Most shameful of all, and least excusable by any invocation of ‘necessity’, has been the headlong retreat from the battle against racialism; first with the continued export of Buccaneer combat planes to Verwoerd, then with the actual tightening of counter-immigration controls. Even before Wilson took office, this journal warned (IS 15, Editorial 1) that the PLP was preparing the way for the operation of colour-bar controls under a Labour government; we did not dream of forecasting that the immigrant’s lot would be worse under a Soskice than under a Brooke.

This last capitulation, the sordid backlash of the Smethwick and Leyton results, should warn us against making light of the possibility of a defeat of the present Government from the Right. The Labour movement can take no comfort from the double victory of Tory racism over the Labour member most identified with racist policies in his own party’s record (Seretse Khama, Central African Federation). Equally, pressures such as those that have been mounted to ‘keep the RAF British’ or bring the doctors out against the NHS are reactionary and insupportable even when based on genuine grievances. The fall of the Government as a result of such campaigns is for the moment unlikely, but the danger of a nationalist or middle-class insurgency – which is a threat for the movement as a whole – should not be excluded for the future. The immediate peril is the likely influence of Right-wing pressures upon the formation and execution of Labour’s policy. In such contingencies, it is the duty of the Socialist Left to support the Government and press for the accomplishment of the threatened programme (e.g., nationalisation of steel, attack on the public schools). Socialists in the trade unions and Labour Party must at the saine time press these demands in the principled form (steel nationalisation under workers’ control, abolition of public schools) and not simply nuzzle up to Labour’s Centre.

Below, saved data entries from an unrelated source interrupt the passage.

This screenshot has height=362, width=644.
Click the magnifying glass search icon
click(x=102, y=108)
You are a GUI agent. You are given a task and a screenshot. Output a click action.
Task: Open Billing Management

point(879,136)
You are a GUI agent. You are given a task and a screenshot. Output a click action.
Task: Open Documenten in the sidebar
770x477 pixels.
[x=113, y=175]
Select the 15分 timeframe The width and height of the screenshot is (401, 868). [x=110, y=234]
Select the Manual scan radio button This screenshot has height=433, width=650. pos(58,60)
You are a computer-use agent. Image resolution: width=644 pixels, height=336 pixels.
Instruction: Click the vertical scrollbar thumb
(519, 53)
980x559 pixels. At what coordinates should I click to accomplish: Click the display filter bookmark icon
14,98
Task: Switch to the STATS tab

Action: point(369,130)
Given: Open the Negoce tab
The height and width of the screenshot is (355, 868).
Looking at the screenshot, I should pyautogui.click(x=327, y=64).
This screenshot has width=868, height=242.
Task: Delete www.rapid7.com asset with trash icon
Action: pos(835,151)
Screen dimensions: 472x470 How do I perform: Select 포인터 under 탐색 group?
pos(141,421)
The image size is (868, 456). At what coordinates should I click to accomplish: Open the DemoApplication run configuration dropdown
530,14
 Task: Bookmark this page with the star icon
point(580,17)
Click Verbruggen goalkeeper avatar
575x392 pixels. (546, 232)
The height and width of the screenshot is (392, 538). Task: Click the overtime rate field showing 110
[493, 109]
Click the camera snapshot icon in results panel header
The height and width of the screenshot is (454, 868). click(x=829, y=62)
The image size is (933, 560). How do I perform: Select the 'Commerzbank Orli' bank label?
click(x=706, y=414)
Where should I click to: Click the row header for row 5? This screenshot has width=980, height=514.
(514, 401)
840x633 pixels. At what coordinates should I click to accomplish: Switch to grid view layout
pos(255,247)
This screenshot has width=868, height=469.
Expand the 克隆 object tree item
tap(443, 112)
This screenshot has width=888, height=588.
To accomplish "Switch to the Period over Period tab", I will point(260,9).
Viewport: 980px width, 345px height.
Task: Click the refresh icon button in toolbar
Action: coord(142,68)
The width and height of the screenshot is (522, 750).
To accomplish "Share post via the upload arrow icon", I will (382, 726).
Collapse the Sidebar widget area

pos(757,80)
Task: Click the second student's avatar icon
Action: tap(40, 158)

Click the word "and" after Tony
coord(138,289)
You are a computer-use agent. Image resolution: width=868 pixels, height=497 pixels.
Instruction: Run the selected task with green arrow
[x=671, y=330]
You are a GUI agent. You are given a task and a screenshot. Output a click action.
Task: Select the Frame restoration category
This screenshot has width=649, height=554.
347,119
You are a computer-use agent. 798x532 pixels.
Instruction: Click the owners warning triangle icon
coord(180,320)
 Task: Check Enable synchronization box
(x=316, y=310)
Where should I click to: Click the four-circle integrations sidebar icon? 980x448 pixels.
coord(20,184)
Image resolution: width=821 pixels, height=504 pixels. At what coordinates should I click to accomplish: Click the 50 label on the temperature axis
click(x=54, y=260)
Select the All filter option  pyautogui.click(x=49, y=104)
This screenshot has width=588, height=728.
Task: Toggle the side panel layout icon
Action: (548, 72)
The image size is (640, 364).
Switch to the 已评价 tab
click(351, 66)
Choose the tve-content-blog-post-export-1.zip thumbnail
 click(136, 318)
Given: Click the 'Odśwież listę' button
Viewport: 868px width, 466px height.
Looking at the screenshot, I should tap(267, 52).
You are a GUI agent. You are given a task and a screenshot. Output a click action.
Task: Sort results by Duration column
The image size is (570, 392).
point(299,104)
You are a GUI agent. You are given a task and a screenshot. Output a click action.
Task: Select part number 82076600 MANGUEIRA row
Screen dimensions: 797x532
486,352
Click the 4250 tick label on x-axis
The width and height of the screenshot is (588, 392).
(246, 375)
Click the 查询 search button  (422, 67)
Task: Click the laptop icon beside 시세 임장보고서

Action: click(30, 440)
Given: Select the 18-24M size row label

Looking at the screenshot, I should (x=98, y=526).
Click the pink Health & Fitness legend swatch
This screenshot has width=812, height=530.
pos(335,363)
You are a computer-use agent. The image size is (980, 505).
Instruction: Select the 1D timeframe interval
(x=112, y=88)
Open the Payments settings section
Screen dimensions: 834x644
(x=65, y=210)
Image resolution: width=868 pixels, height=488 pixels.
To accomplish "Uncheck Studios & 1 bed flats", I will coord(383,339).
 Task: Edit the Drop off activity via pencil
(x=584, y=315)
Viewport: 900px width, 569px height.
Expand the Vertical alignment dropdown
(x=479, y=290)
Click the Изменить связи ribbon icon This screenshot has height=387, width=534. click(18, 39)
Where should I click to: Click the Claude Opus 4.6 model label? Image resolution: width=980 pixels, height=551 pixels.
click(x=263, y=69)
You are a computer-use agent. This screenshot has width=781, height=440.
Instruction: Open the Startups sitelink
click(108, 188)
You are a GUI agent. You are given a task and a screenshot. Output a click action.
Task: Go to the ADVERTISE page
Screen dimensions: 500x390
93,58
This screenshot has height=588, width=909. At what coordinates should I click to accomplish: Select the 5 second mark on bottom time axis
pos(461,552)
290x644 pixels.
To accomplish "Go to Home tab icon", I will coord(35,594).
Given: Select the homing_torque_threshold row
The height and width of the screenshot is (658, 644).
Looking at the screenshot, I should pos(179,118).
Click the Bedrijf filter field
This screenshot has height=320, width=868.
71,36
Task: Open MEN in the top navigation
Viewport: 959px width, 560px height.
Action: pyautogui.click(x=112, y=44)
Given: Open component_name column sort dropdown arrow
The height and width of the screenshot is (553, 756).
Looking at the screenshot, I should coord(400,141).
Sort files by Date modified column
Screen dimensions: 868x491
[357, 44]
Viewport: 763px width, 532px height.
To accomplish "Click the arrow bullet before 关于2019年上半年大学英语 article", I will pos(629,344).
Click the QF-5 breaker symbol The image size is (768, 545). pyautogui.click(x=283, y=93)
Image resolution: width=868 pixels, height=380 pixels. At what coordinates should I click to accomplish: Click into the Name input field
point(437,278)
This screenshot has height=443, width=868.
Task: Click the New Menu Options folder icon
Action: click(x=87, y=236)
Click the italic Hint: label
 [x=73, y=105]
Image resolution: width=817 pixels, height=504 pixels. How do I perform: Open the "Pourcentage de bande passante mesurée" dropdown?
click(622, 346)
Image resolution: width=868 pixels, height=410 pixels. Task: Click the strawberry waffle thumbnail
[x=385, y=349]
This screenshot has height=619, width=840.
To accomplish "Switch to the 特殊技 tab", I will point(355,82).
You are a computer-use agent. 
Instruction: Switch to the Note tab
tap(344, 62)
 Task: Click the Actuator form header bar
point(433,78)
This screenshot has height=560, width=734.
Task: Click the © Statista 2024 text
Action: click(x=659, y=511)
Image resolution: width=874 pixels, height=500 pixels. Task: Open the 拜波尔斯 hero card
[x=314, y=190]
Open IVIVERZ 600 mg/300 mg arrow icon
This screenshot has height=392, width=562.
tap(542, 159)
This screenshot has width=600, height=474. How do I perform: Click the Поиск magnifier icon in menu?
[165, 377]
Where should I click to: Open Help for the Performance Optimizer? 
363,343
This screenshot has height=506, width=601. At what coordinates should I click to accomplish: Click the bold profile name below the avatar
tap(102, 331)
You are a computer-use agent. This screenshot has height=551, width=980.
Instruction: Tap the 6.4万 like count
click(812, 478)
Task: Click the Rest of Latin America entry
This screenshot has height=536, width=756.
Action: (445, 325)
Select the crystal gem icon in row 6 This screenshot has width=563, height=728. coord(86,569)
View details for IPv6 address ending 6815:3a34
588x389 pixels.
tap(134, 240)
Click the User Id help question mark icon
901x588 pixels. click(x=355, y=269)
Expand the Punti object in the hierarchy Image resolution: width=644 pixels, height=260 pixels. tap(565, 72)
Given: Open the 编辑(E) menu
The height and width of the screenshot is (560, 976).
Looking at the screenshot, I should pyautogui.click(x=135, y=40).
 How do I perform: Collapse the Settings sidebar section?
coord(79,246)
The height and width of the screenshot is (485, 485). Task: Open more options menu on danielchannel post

What would be fatal for the Left would be to develop a politics of internal counter-pressure designed to offset influences from the Right. The first fruits of the Left-Centrist/Entrist tack are now visible in the conscription of ‘official-Left’ elements (Castle, Greenwood, Cousins) into Cabinet loyalties and the virtual silence of Old Guard and ‘new Boys’ of the backbench Left (except over Vietnam). While backbench revolts over foreign policy and defence are no doubt to be expected; and are amply deserved by the Government, we have yet to see any evidence of coherent Centrist/Entrist opposition to the impending attack on working-class standards and trade-union power via the so-called ‘incomes policy’. This is the single field in which the present Government cannot be accused of laxity and ditherings; under the ebullient patronage of George Brown a determined Campaign for the Abolition of the Class Struggle has unfolded, hitherto in rational stages: the Statement of Intent between employers, Government and TUC, the review body for wages and prices (but not profits). At a time of general price increases, these manoeuvres (which if successful are bound to limit working-class freedom of action) are either condoned of ignored by the bulk of the Labour Left. From the ranks of the former ‘New Left’, devoted chroniclers of the life of Karl Marx join with progressive economists in hailing the Statement of Intent and urging a host of bright ideas upon Callaghan, Brown and Wilson, that the class-struggle may be raised to a ‘higher level’ through State intervention. (It is becoming rapidly obvious that the British Labour movement can no longer hope to escape the Continental example of counter-revolutionary, academic ‘Marxisms’ such as have afflicted French and German Social-Democracy.) Opposition to ‘incomes-policy’, a term which reeks of mystification at best, of neo-capitalism at worst, remains a paramount task for the trade unions and the Socialist Left. This is the terrain on which struggle will be joined between workers and their bourgeois or bureaucratic opponents over the next period; it is here that we must take our stand.